As the effects of employee job satisfaction on a business have been well documented, taking steps to improve overall satisfaction are simply part of a good business strategy.
This begs the question “where do I start?” In order to improve contentment, one must first figure out what the current levels are, which may be more complex than expected.
The primary hurdle a business owner or HR manager may have to overcome is employee reservation. Often times, employees are reticent to discuss their satisfaction level with their supervisors for fear of potential repercussions. The simplest way to get past this is to create a degree of anonymity in the information gathering process. There are several ways one can accomplish this.
A suggestion box is a classic tool for information gathering for a reason. Those contributing to the suggestion box can be mostly certain their identity will not be known, eliminating any potential for backlash. Additionally, a strategically placed suggestion box can, in some cases, garner more responses than a survey or online form. In plain sight, a suggestion box reminds employees they have a place to submit their opinion, which in itself can encourage a response. It is also a simple, straightforward way to express an opinion with practically zero potential for user error. The difficulty with a suggestion box is the open, all-inclusive nature of comments one may receive. There is no direction and, as a result, it can be difficult to extract a clear message. A simple fix for this is to post a specific question above the suggestion box, perhaps on a weekly basis, and encourage employees to focus their comments on the question. Though a decidedly low-tech solution, the merits of the suggestion box should not be overlooked.
The online information gathering process can take on several forms. One option is an employee forum, where staff can register anonymously and post comments or constructive feedback for the business. As people have been shown to be predominately less inhibited in an online situation, this can provide a more accurate snapshot of employee morale. The pitfalls of this method are the same as those for the suggestion box, in that the scope of information may be entirely too broad for any substantial knowledge to be gained.
Alternatively, online questionnaires are one tactic for gathering precise, streamlined information. Questionnaires, by their nature, will limit the field of information by supplying specific questions for the employee to answer. Once unified in this way, the feedback becomes more quantifiable and, therefore, useful. Questionnaires can also be scheduled at regular intervals to provide ongoing assessments, much like employee reviews, or to allow a business owner to dig deeper into a particular topic.
A lesser used method of information gathering is the staff committee. In this situation a group of staff members are brought together to provide feedback to management. Ideally, employees will be aware of the committee members and bring their concerns to them.

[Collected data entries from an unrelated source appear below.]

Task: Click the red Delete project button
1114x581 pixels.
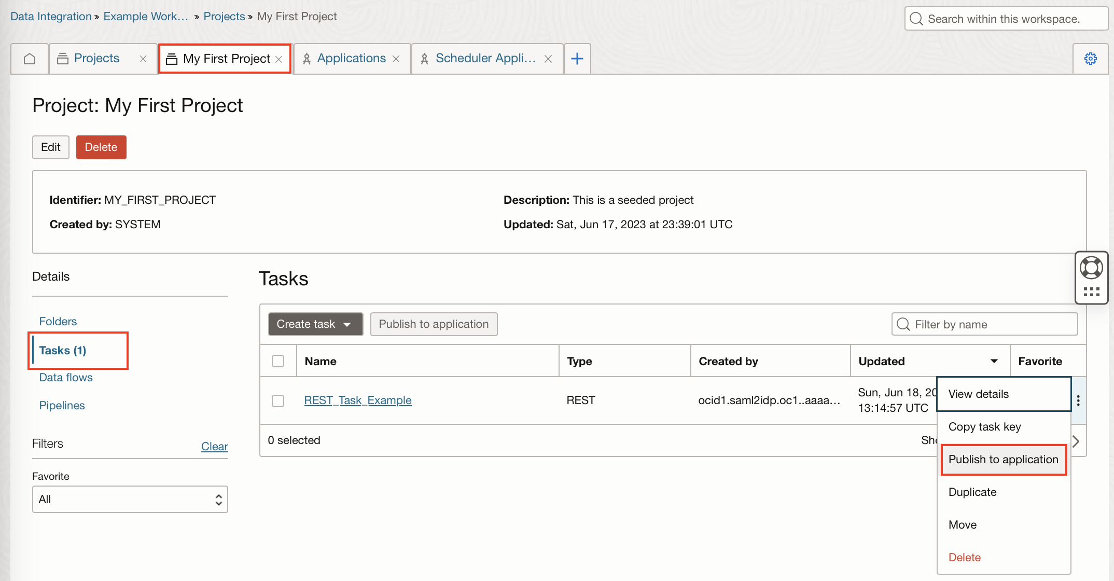Action: (x=101, y=147)
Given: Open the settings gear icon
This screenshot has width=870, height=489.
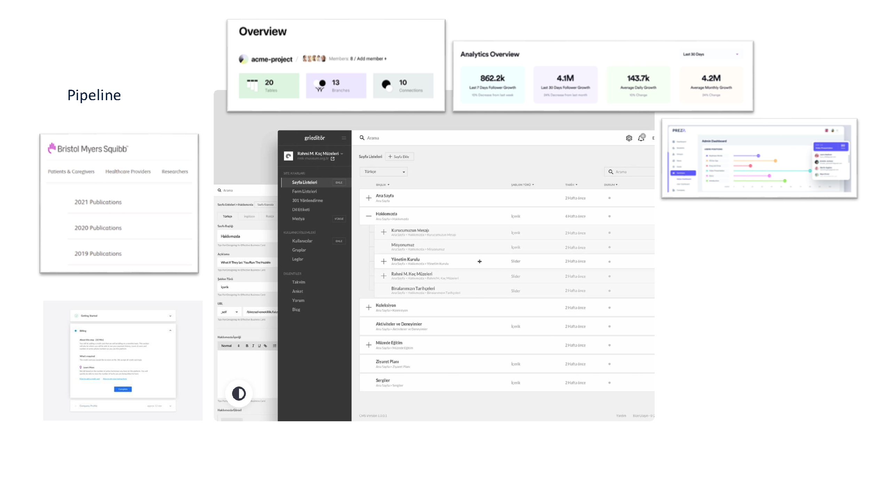Looking at the screenshot, I should click(x=629, y=138).
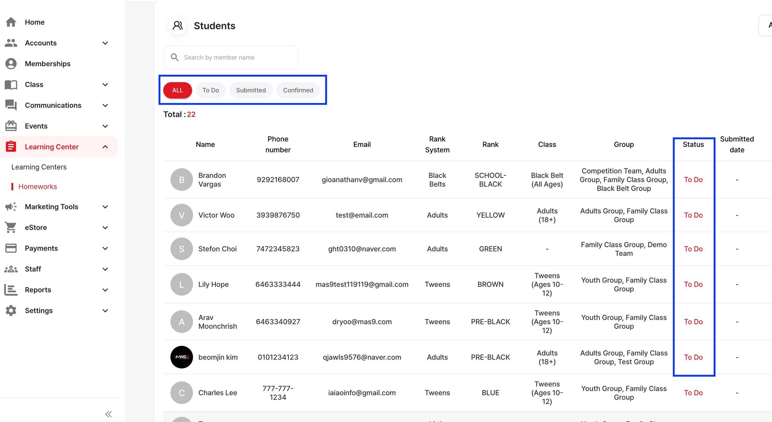Click the eStore shopping cart icon

(11, 228)
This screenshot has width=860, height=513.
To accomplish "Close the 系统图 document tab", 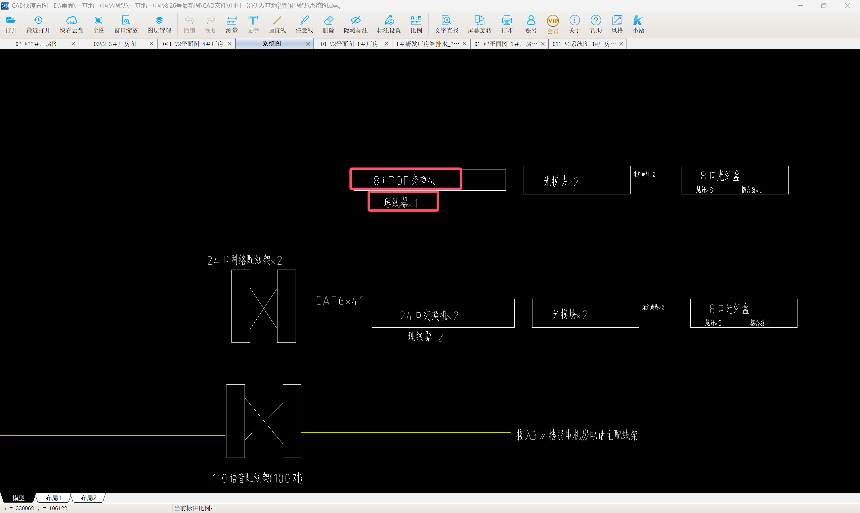I will (x=308, y=44).
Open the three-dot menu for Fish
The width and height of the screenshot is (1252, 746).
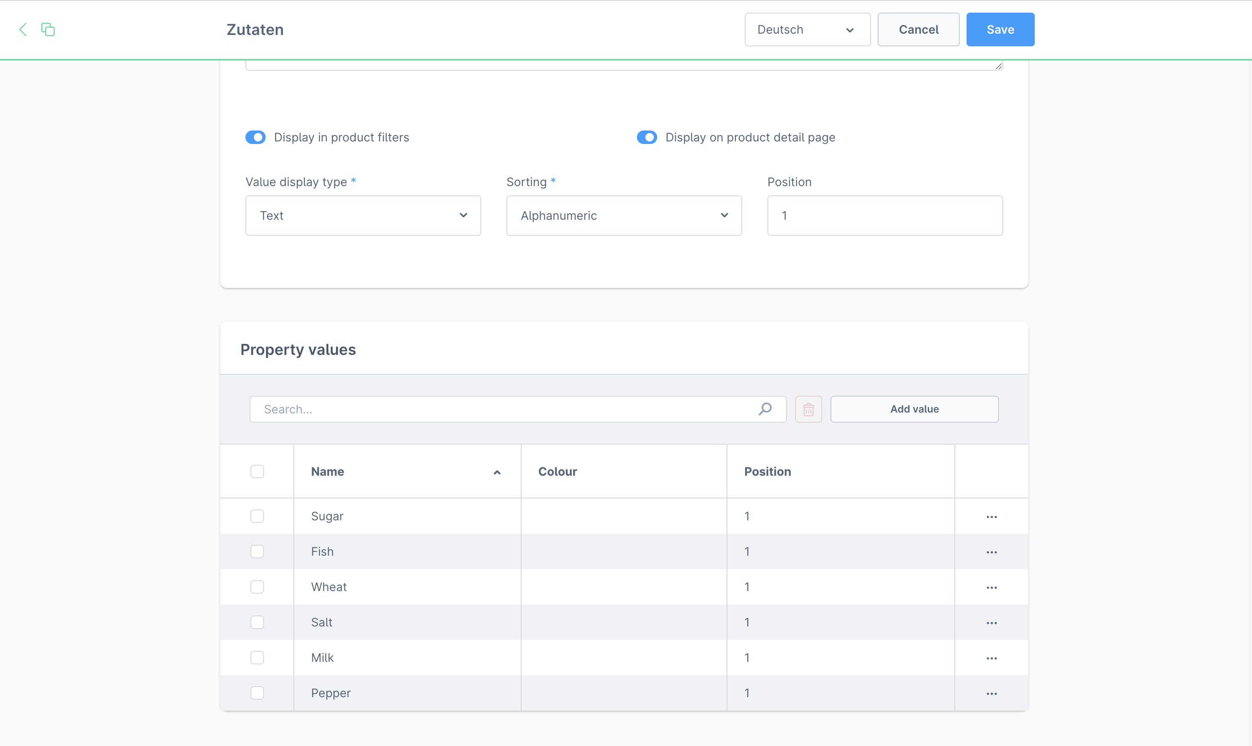click(x=991, y=552)
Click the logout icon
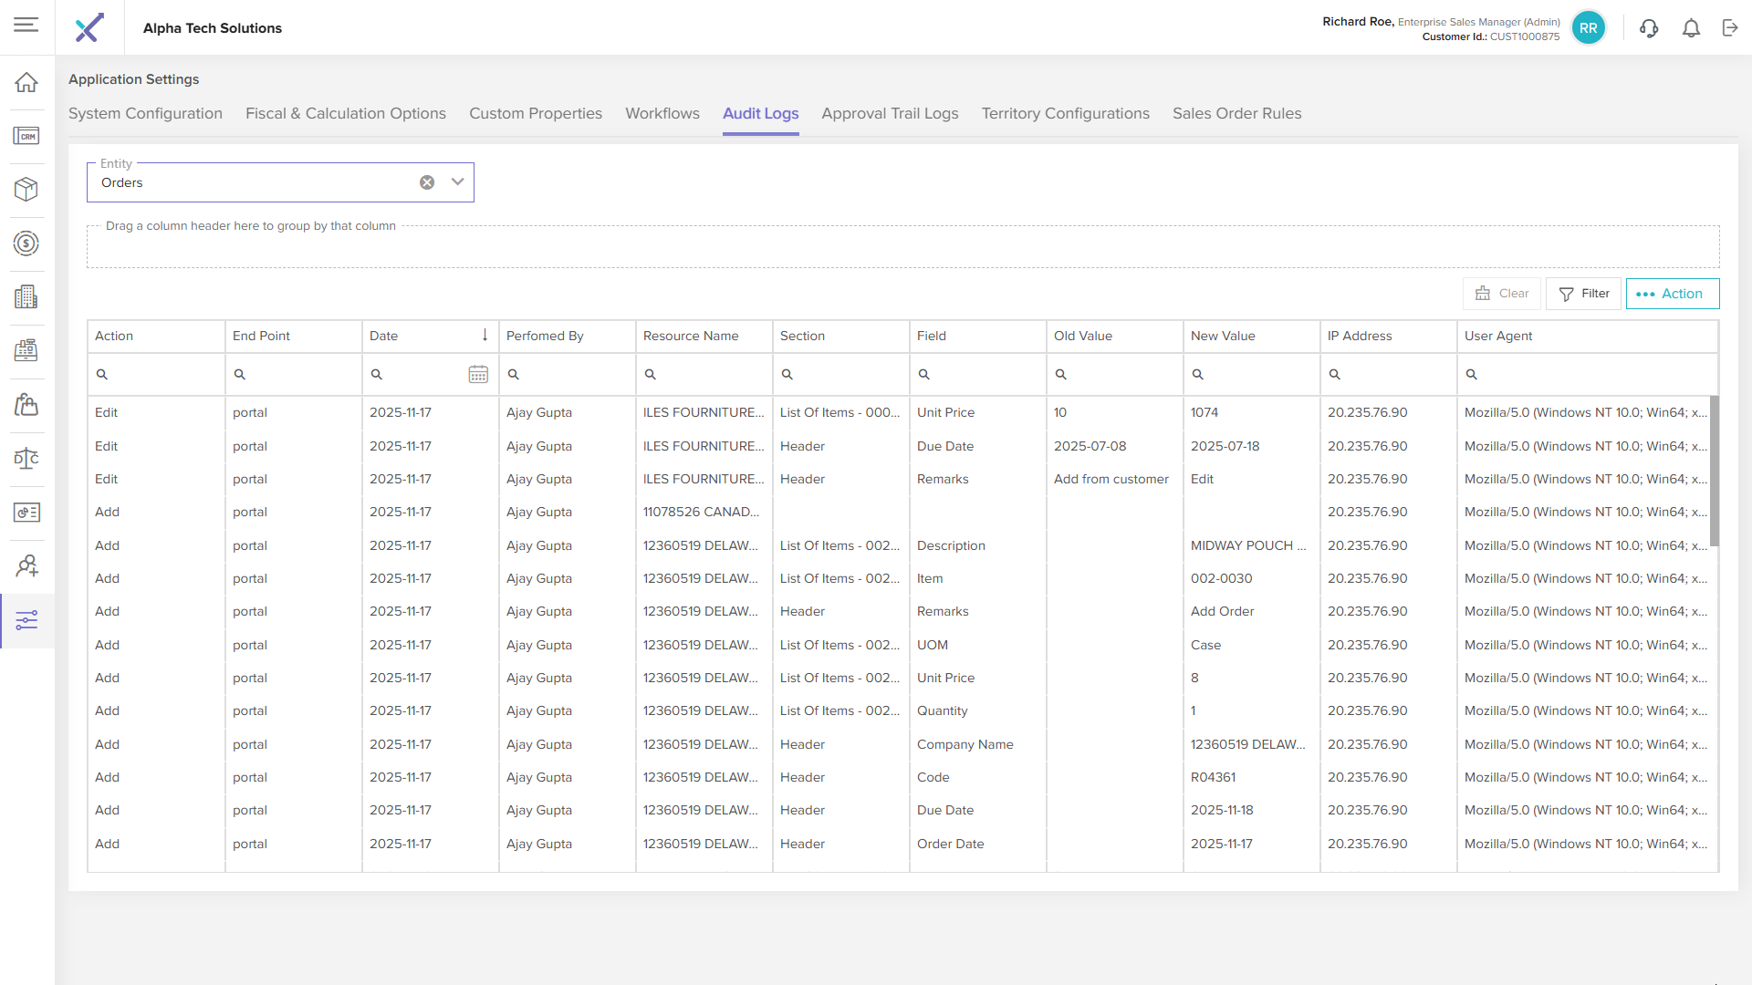Viewport: 1752px width, 985px height. click(x=1730, y=28)
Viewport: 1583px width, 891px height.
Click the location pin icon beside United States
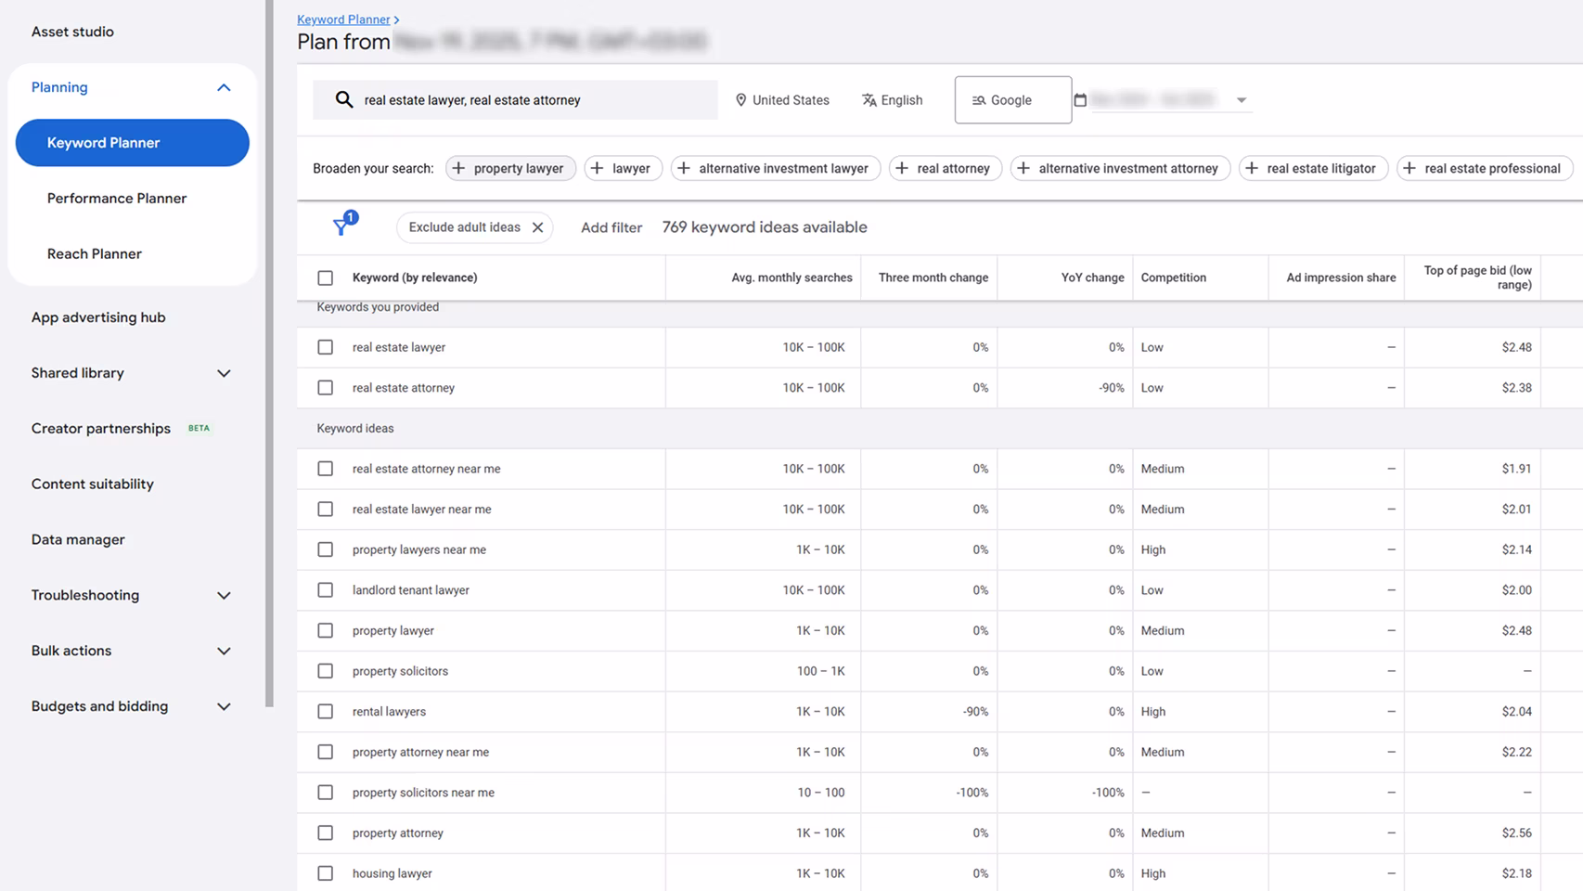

The committee members can, in turn, bring these issues to the attention of management, acting as a sort of go-between or buffer for the rest of the staff. Possible difficulties with the staff committee include members failing to report accurately or attend meetings. Ideally, employees most interested in the committee would be chosen as representatives to pre-empt this sort of behavior.
There are a wide variety of methods a manager or business owner can employ to gather information on employee satisfaction and morale. The particular tactic chosen is less important than the staff’s confidence in its effectiveness and whether they feel free to share information without repercussion. Remembering these two ideas when planning will help ensure accurate, helpful outcomes.